I gave Ivy her Aunt Kate’s childhood sewing basket which we sorted and organized together; from we don’t know where Kate had acquired many little wooden spools of bright silk thread, the colors of which Ivy began to name on the spot: Cold as Steel, Easter Egg, Pumpkin Pie, Red Osier (which I learned is a species of dogwood), Gold Mine… and many more. I didn’t want to stop sewing myself to write them down. Those silks turned out to be tangly and not very strong, so they were abandoned in favor of the modern spools and adequate colors.
Hoping for someone to bring down crabapples.Jamie’s desk that serves as the top of a cave.
The last morning, minutes before my departure, I visited Pippin’s always fascinating garden that is mostly behind a tall deer fence. The zinnias are outside, because the deer don’t always eat them. But the dahlias must be inside, because the deer would always eat them.

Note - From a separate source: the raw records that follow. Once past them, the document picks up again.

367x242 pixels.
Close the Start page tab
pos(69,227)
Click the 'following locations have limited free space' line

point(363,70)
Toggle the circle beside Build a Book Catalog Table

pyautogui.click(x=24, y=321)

Tired of fighting aphids and rats who attack my vegetables, and inspired by this celebration of a showy species, I began to think of growing some in my planter boxes next spring. Keith H, above, and Nicholas, below, particularly captured my heart. I used to grow some gorgeous dahlias here, but didn’t really have adequate space in the previous setting, and eventually gave them away.
It only took a little bit of reading about dahlia culture to make me realize that I don’t need another project. No, a much nicer plan is to take the easy and fun route, which is Highway 5 all the way to Pippin’s every fall, where if I time it right I might take in a birthday or two and a dreamy visit with her beautiful garden.